=== Data ===

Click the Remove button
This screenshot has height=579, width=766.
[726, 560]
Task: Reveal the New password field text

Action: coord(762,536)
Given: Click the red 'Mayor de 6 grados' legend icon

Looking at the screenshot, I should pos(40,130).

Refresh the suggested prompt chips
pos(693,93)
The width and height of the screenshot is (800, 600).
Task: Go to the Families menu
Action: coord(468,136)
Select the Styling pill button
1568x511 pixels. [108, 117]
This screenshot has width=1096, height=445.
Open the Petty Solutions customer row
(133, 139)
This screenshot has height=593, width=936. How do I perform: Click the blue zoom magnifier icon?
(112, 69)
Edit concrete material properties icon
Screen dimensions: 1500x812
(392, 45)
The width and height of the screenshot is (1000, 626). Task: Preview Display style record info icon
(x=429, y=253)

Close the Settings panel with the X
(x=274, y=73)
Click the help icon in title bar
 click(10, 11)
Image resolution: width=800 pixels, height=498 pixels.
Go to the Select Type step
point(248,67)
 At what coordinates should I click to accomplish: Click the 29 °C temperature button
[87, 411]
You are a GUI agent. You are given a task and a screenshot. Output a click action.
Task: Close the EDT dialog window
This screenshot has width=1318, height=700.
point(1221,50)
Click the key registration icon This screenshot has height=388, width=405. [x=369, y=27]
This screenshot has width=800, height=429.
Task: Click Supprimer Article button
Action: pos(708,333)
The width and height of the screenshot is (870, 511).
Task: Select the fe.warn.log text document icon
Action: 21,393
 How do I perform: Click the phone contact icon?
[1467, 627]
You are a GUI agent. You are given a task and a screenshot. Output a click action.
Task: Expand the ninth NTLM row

===

## Work order
Produce the whole listing again, exactly as it reads above.

## Task result
Click the Remove button
This screenshot has height=579, width=766.
[726, 560]
Task: Reveal the New password field text

Action: coord(762,536)
Given: Click the red 'Mayor de 6 grados' legend icon

Looking at the screenshot, I should pos(40,130).

Refresh the suggested prompt chips
pos(693,93)
The width and height of the screenshot is (800, 600).
Task: Go to the Families menu
Action: coord(468,136)
Select the Styling pill button
1568x511 pixels. [108, 117]
This screenshot has width=1096, height=445.
Open the Petty Solutions customer row
(133, 139)
This screenshot has height=593, width=936. How do I perform: Click the blue zoom magnifier icon?
(112, 69)
Edit concrete material properties icon
Screen dimensions: 1500x812
(392, 45)
The width and height of the screenshot is (1000, 626). Task: Preview Display style record info icon
(x=429, y=253)

Close the Settings panel with the X
(x=274, y=73)
Click the help icon in title bar
 click(10, 11)
Image resolution: width=800 pixels, height=498 pixels.
Go to the Select Type step
point(248,67)
 At what coordinates should I click to accomplish: Click the 29 °C temperature button
[87, 411]
You are a GUI agent. You are given a task and a screenshot. Output a click action.
Task: Close the EDT dialog window
This screenshot has width=1318, height=700.
point(1221,50)
Click the key registration icon This screenshot has height=388, width=405. [x=369, y=27]
This screenshot has width=800, height=429.
Task: Click Supprimer Article button
Action: pos(708,333)
The width and height of the screenshot is (870, 511).
Task: Select the fe.warn.log text document icon
Action: 21,393
 How do I perform: Click the phone contact icon?
[1467, 627]
You are a GUI agent. You are given a task and a screenshot. Output a click action.
Task: Expand the ninth NTLM row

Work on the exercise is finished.